* TASK DESCRIPTION:
Whatever lies between the line that holds "You are a computer-use" and the final line of the records below, both included, should be repeated exactly; leave out the pictures and add nothing.

* DATA UNDER STUDY:
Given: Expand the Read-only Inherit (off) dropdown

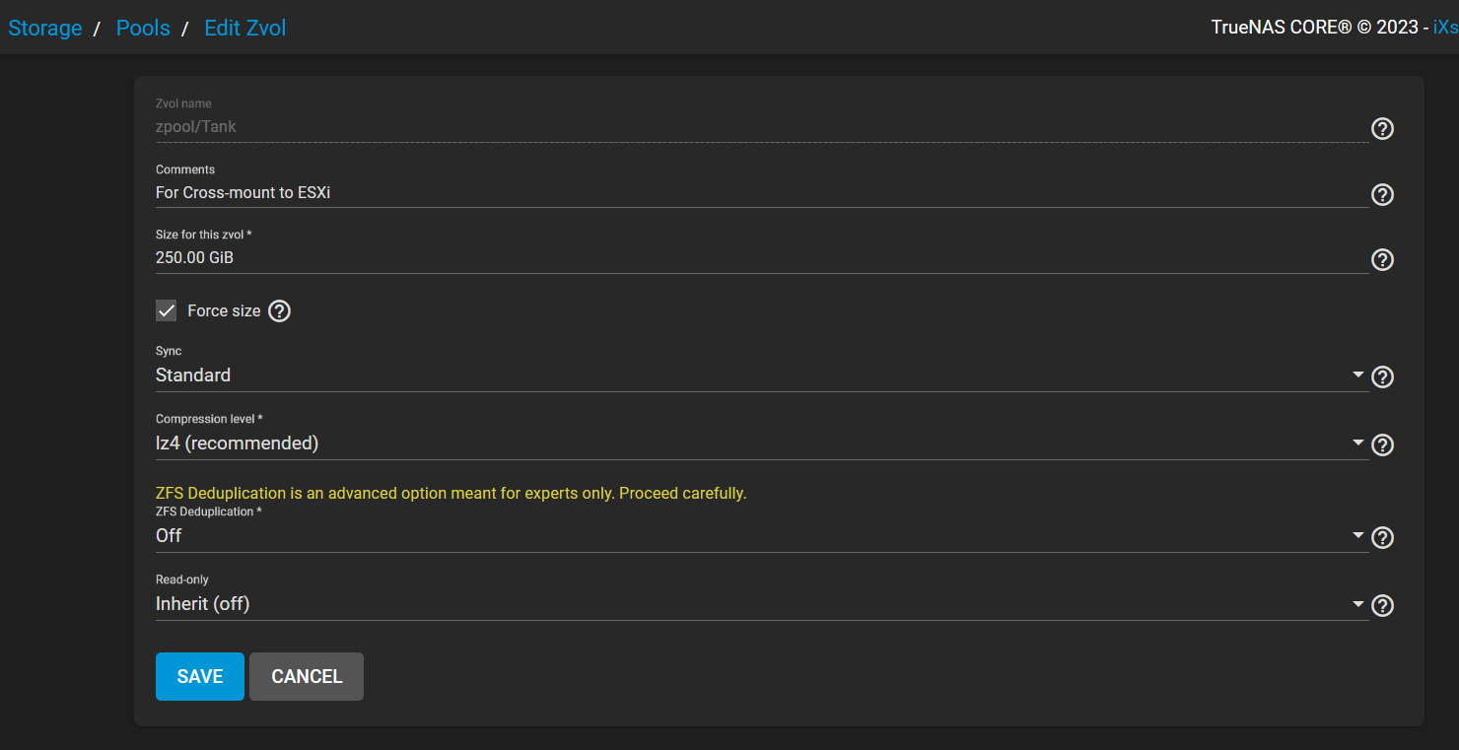Looking at the screenshot, I should [761, 603].
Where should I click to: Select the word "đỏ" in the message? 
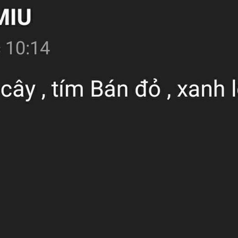coord(148,88)
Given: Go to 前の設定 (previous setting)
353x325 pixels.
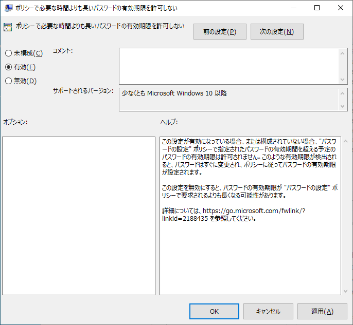Looking at the screenshot, I should [220, 32].
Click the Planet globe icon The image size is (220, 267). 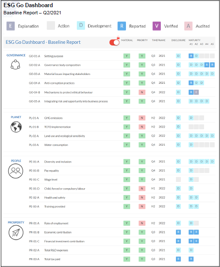(16, 127)
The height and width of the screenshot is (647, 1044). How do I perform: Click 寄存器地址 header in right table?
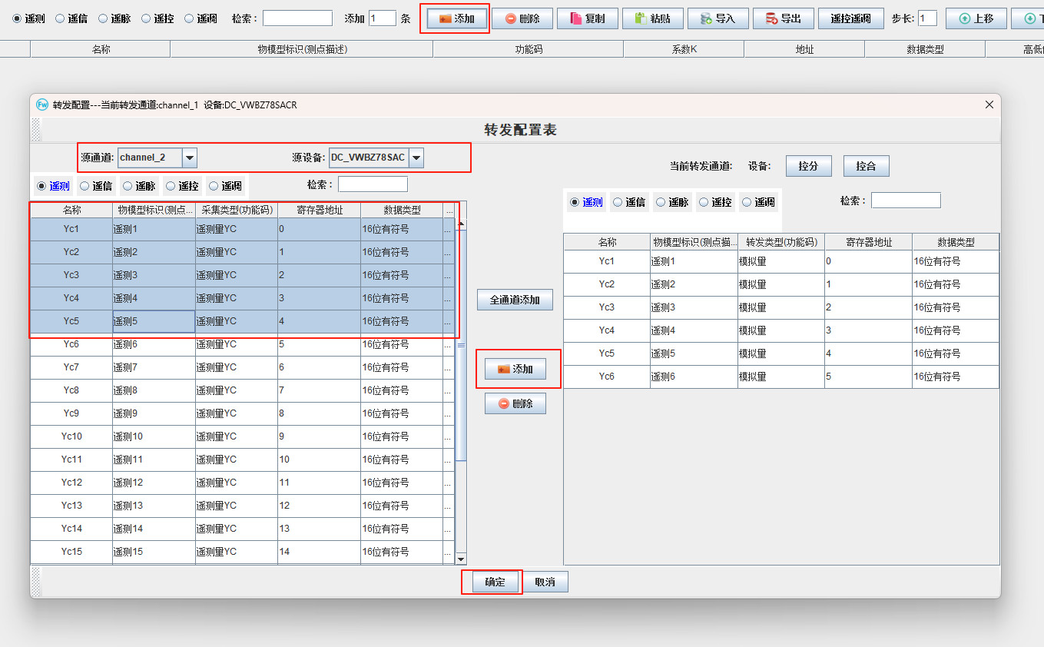pos(868,242)
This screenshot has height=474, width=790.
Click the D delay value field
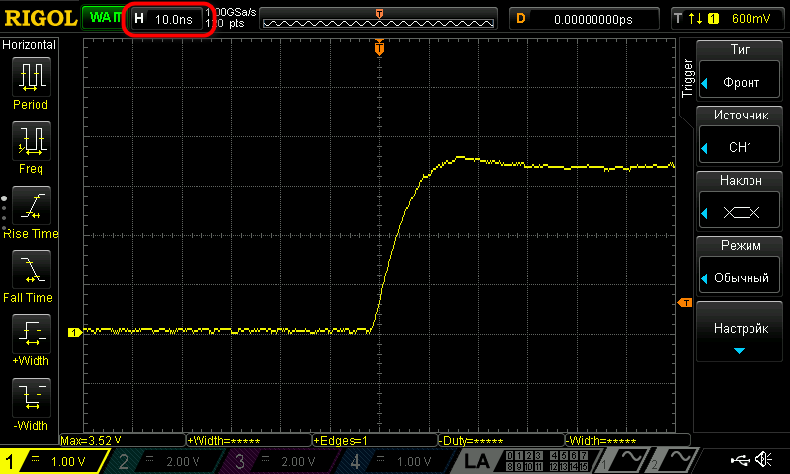(583, 19)
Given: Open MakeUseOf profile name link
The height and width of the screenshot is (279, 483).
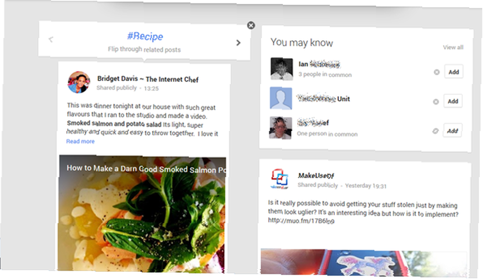Looking at the screenshot, I should coord(316,176).

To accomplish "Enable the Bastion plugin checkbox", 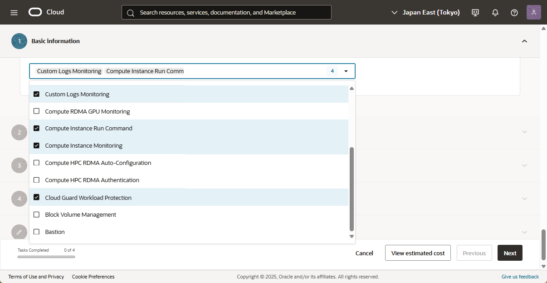I will click(x=37, y=232).
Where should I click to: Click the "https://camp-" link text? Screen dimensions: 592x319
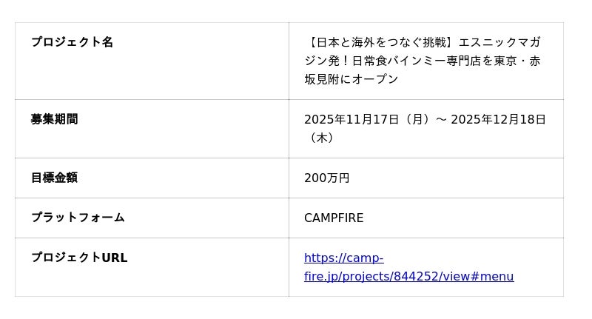click(343, 258)
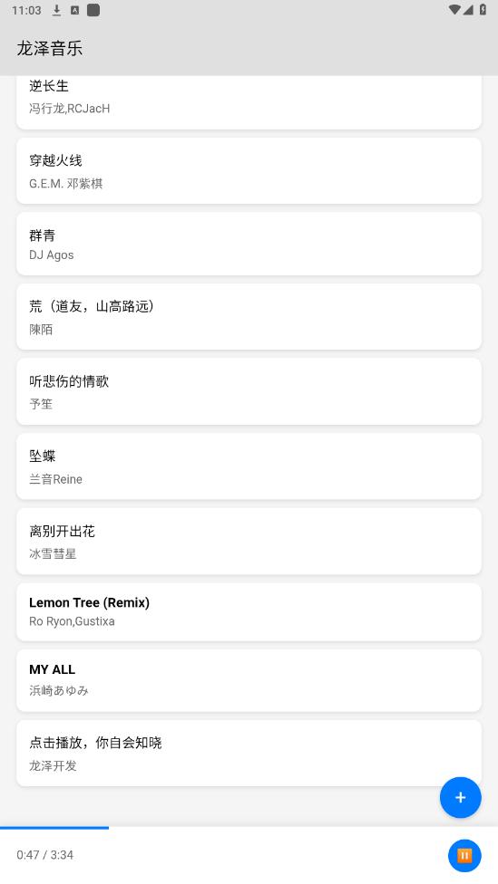498x884 pixels.
Task: Play 坠蝶 by 兰音Reine
Action: click(249, 466)
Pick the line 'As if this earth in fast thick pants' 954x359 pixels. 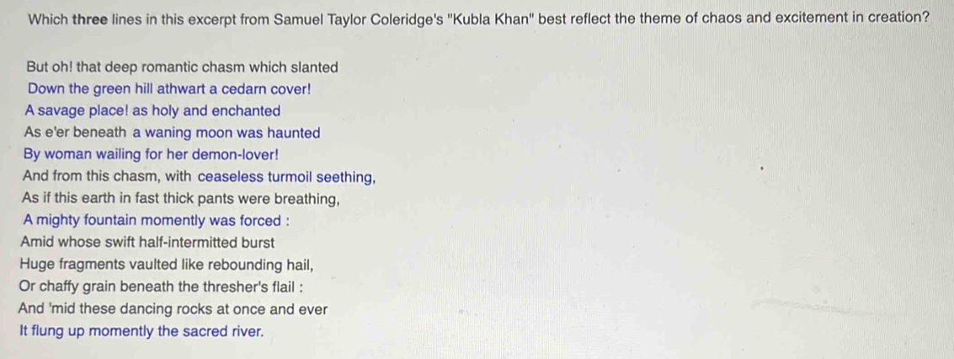181,199
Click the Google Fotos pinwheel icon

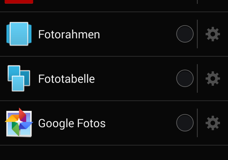point(19,123)
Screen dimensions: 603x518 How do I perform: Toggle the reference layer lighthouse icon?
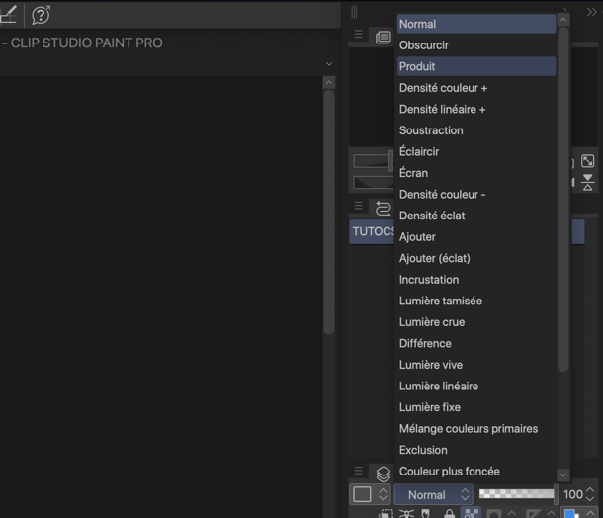coord(406,514)
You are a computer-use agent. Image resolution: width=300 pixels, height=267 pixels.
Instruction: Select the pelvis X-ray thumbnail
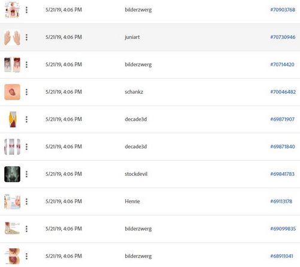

* WRITTEN RESPONSE:
You are a computer-use agent. Image resolution: width=300 pixels, height=267 pixels.
Instruction: Select the pelvis X-ray thumbnail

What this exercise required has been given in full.